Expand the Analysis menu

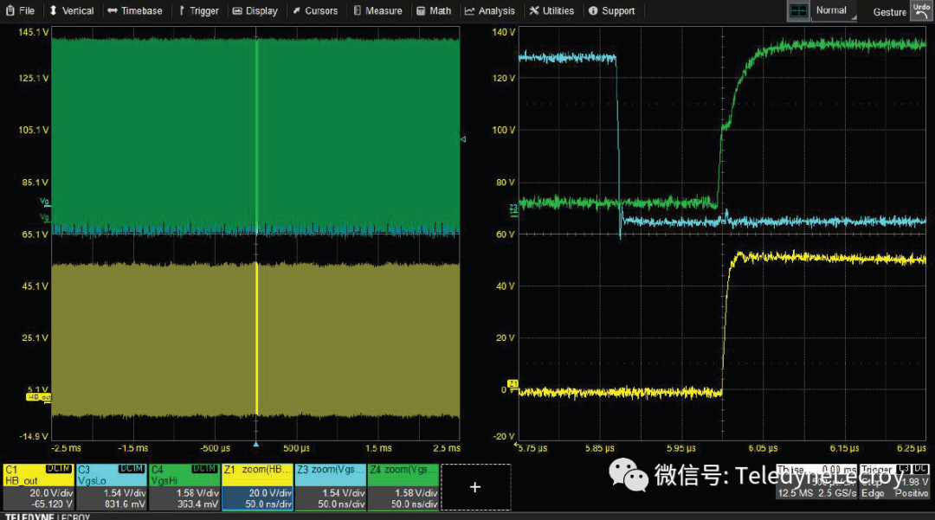(x=490, y=11)
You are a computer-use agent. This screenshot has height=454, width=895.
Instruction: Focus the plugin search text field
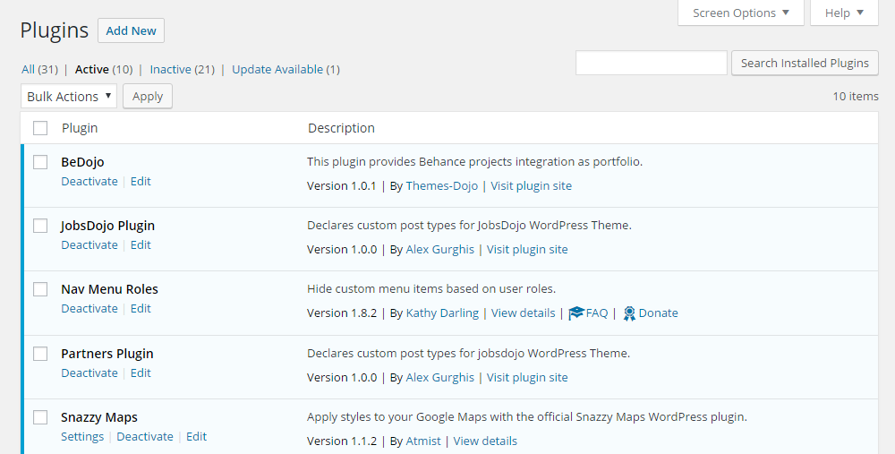[651, 63]
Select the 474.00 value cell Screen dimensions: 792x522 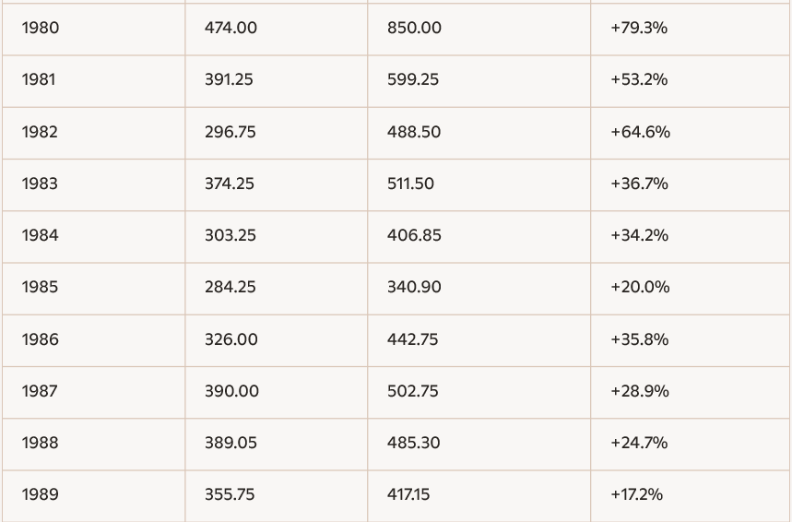coord(231,28)
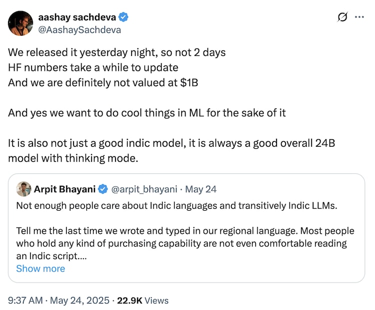This screenshot has width=375, height=310.
Task: Click the "good overall 24B model" paragraph
Action: point(171,150)
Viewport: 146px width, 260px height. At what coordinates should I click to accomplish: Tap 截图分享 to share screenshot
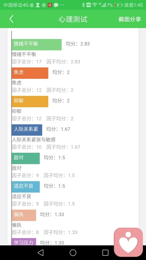click(130, 19)
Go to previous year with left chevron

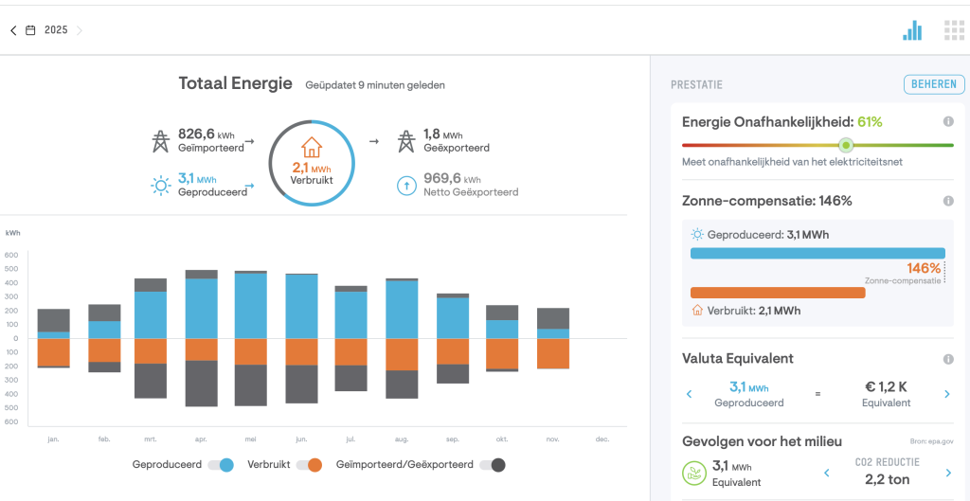(x=13, y=30)
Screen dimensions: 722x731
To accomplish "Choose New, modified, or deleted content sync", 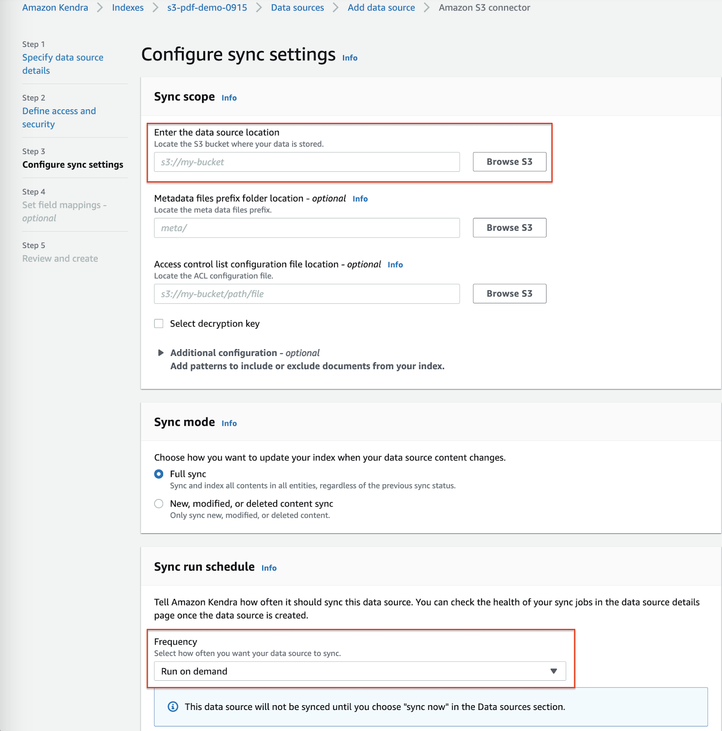I will point(159,503).
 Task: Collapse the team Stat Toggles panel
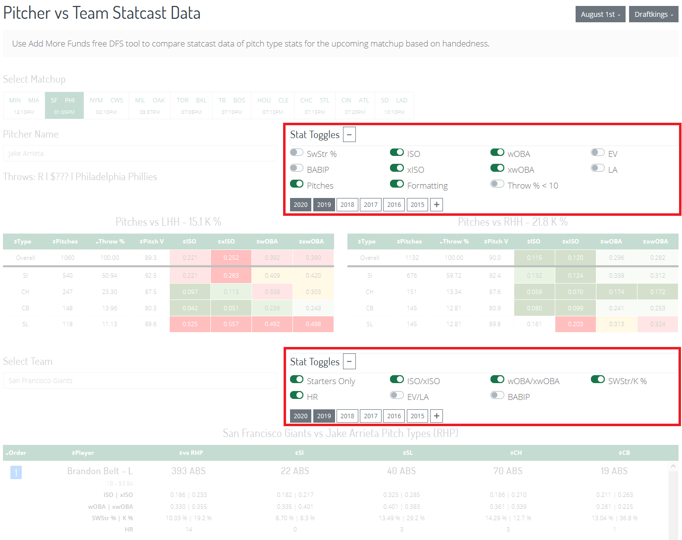[x=349, y=362]
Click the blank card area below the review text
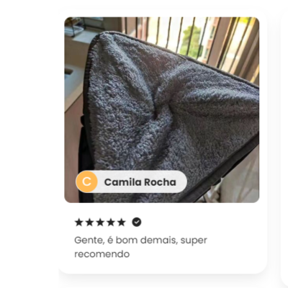The height and width of the screenshot is (288, 288). click(162, 266)
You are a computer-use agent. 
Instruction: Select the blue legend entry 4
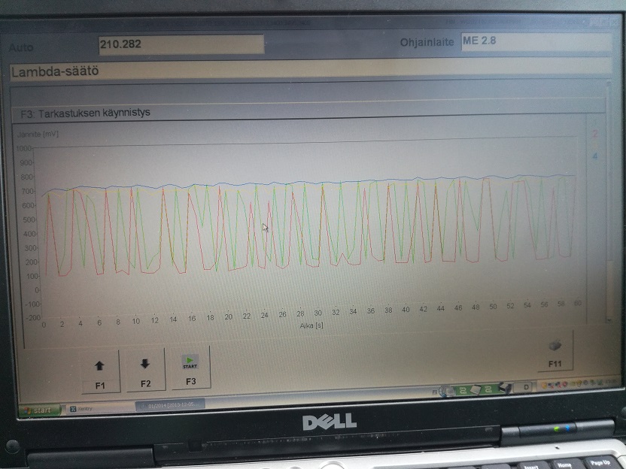pos(594,156)
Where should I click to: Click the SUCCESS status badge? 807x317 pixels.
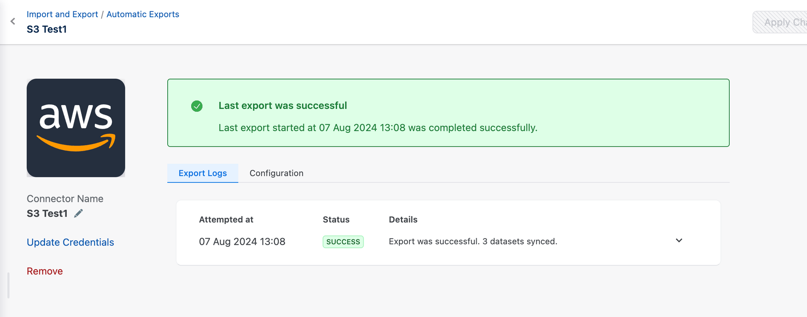tap(343, 242)
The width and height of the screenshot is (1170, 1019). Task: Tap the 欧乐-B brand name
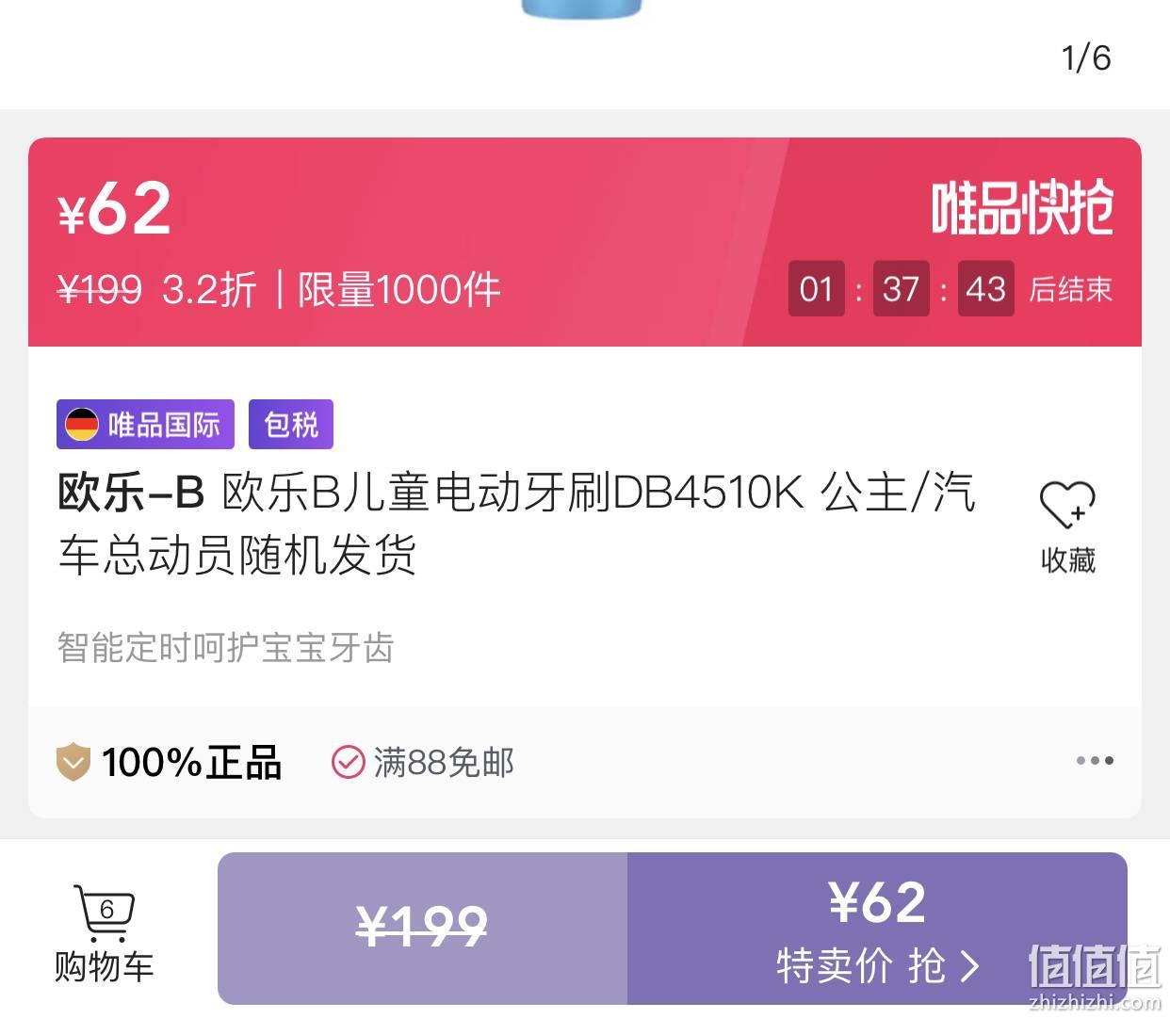click(131, 493)
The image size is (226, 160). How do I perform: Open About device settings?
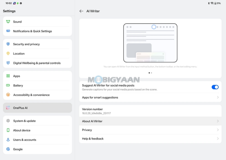tap(22, 130)
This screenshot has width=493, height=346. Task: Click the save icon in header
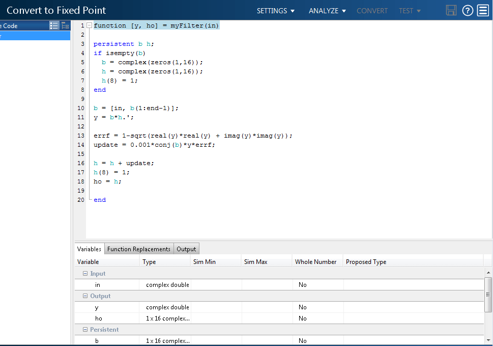point(451,11)
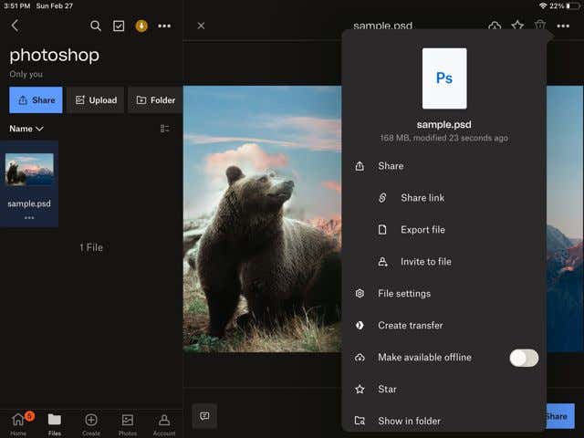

• • •

The range to print runs from the line with "Instruction: Select the blue legend entry 4" through the last line of the entries, both included; keep it exact and skip the pictures.

Instruction: Select the blue legend entry 4
pos(594,156)
Where should I click to: Click the SUCCESS status badge? 807x317 pixels.
tap(343, 242)
The width and height of the screenshot is (1170, 1019). Task: Tap the 欧乐-B brand name
click(131, 493)
The image size is (226, 160). How do I perform: Open About device settings?
tap(22, 130)
This screenshot has width=493, height=346. Task: Click the save icon in header
point(451,11)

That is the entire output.